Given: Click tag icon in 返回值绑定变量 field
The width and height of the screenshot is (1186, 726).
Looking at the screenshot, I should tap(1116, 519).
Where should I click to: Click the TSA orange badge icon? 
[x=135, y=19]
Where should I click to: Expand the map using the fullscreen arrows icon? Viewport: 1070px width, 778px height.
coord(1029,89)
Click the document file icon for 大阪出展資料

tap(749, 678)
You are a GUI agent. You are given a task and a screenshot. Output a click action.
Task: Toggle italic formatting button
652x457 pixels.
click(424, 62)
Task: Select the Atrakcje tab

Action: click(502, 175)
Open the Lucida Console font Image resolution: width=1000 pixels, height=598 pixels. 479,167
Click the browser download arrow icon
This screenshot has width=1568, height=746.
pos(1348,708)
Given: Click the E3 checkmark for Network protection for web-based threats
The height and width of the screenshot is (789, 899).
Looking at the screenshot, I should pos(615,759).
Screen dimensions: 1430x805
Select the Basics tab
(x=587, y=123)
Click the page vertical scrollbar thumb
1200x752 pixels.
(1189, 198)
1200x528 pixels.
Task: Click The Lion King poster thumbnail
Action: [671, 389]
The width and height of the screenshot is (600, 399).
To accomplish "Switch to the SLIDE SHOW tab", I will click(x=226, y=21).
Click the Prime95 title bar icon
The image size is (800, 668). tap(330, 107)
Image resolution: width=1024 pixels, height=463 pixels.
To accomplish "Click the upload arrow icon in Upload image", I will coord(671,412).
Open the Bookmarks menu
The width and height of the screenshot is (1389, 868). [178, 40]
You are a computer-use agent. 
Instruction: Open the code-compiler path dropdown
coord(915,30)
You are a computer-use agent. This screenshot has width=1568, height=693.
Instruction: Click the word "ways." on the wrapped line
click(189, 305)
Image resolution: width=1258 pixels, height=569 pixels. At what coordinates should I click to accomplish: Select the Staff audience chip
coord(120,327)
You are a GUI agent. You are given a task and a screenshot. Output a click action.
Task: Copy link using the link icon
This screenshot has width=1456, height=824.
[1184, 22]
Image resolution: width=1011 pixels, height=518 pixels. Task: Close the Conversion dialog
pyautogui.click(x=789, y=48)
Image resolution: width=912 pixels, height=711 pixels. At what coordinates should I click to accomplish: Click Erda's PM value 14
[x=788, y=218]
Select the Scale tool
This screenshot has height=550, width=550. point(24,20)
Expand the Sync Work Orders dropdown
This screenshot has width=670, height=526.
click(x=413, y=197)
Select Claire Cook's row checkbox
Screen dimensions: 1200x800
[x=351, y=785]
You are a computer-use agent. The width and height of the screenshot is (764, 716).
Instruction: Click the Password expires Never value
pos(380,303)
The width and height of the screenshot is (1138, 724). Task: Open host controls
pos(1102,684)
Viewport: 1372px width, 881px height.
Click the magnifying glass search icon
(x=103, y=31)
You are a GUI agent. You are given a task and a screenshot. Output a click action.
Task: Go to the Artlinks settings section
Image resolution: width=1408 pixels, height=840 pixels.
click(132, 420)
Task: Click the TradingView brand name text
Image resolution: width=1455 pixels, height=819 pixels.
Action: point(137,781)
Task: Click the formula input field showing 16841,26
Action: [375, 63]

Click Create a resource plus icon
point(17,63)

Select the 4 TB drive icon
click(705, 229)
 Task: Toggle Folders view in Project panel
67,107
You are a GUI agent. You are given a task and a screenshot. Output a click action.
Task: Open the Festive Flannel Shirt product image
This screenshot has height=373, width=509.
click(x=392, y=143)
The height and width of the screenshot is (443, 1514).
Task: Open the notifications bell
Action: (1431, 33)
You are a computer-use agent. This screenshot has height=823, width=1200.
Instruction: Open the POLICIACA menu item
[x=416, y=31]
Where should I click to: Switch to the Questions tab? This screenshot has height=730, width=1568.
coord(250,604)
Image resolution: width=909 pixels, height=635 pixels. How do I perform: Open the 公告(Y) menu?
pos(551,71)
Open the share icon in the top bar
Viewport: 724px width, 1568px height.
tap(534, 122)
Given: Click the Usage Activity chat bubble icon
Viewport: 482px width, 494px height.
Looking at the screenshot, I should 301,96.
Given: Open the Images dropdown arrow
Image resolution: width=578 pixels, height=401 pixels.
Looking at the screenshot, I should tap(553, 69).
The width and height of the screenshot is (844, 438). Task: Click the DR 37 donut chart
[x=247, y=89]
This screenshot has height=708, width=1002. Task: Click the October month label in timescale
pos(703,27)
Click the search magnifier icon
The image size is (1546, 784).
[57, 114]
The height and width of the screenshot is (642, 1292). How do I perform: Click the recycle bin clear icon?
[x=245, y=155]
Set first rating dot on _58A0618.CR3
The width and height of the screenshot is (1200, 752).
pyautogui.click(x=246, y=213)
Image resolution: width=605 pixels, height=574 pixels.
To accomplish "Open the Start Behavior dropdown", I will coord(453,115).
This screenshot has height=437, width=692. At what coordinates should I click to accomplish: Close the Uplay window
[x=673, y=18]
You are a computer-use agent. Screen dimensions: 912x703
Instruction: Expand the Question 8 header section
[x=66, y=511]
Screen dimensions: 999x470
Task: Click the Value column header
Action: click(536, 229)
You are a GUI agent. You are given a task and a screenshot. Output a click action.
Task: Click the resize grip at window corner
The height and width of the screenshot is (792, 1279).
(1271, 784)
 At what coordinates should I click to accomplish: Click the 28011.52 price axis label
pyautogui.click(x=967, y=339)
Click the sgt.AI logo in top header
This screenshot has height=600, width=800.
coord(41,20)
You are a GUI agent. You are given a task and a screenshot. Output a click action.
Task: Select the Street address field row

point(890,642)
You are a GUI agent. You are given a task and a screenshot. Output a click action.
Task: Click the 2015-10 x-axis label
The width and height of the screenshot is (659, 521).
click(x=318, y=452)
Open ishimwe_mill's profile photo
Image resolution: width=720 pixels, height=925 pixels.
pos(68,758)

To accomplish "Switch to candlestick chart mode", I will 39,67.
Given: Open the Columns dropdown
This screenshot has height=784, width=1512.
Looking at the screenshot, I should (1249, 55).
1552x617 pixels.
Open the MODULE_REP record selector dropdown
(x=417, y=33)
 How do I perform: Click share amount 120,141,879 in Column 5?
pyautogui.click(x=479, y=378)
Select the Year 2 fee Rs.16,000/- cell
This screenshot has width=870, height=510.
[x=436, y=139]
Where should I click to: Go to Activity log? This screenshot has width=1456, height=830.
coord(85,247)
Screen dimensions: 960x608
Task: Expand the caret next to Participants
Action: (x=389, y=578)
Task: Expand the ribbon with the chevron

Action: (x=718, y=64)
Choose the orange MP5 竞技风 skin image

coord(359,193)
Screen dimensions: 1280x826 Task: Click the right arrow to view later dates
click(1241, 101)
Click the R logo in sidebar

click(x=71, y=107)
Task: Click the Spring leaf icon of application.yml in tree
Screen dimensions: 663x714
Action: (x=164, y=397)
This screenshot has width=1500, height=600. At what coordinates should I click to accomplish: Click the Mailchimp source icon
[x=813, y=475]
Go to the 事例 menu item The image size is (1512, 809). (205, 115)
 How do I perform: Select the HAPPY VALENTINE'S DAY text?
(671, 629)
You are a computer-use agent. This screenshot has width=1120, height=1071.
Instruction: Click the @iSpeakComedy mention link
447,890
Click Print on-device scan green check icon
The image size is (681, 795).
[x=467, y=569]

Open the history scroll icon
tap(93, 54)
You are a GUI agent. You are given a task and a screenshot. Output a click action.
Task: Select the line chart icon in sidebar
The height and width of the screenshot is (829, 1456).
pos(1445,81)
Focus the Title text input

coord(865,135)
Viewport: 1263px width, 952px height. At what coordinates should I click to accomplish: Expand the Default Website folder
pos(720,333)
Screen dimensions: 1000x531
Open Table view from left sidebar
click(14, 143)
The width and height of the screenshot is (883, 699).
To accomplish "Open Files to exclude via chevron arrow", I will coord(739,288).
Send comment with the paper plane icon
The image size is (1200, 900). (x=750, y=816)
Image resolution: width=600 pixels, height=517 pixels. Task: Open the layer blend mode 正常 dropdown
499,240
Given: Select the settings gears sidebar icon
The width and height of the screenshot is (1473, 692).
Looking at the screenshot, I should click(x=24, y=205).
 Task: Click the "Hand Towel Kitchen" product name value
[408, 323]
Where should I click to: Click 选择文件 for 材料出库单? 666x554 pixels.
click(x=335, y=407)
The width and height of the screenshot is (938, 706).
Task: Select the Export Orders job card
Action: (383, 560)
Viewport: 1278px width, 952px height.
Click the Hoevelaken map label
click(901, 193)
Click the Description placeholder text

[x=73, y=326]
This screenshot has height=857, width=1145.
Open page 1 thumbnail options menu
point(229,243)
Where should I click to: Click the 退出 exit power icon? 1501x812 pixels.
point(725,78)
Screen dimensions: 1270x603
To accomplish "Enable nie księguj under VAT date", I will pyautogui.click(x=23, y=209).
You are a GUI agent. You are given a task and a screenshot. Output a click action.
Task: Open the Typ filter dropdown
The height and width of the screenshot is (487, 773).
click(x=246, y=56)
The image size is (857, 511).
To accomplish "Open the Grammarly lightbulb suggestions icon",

----

| WHAT YOU WILL DO |
Looking at the data above, return every line from the one with "Where should I click to: Go" down to the one with "Given: Select the settings gears sidebar icon", exactly and inclusively.

| TASK OUTPUT |
Where should I click to: Go to Activity log? This screenshot has width=1456, height=830.
coord(85,247)
Screen dimensions: 960x608
Task: Expand the caret next to Participants
Action: (x=389, y=578)
Task: Expand the ribbon with the chevron

Action: (x=718, y=64)
Choose the orange MP5 竞技风 skin image

coord(359,193)
Screen dimensions: 1280x826 Task: Click the right arrow to view later dates
click(1241, 101)
Click the R logo in sidebar

click(x=71, y=107)
Task: Click the Spring leaf icon of application.yml in tree
Screen dimensions: 663x714
Action: (x=164, y=397)
This screenshot has width=1500, height=600. At what coordinates should I click to accomplish: Click the Mailchimp source icon
[x=813, y=475]
Go to the 事例 menu item The image size is (1512, 809). (205, 115)
 How do I perform: Select the HAPPY VALENTINE'S DAY text?
(671, 629)
You are a computer-use agent. This screenshot has width=1120, height=1071.
Instruction: Click the @iSpeakComedy mention link
447,890
Click Print on-device scan green check icon
The image size is (681, 795).
[x=467, y=569]

Open the history scroll icon
tap(93, 54)
You are a GUI agent. You are given a task and a screenshot. Output a click action.
Task: Select the line chart icon in sidebar
The height and width of the screenshot is (829, 1456).
pos(1445,81)
Focus the Title text input

coord(865,135)
Viewport: 1263px width, 952px height. At what coordinates should I click to accomplish: Expand the Default Website folder
pos(720,333)
Screen dimensions: 1000x531
Open Table view from left sidebar
click(14, 143)
The width and height of the screenshot is (883, 699).
To accomplish "Open Files to exclude via chevron arrow", I will coord(739,288).
Send comment with the paper plane icon
The image size is (1200, 900). (x=750, y=816)
Image resolution: width=600 pixels, height=517 pixels. Task: Open the layer blend mode 正常 dropdown
499,240
Given: Select the settings gears sidebar icon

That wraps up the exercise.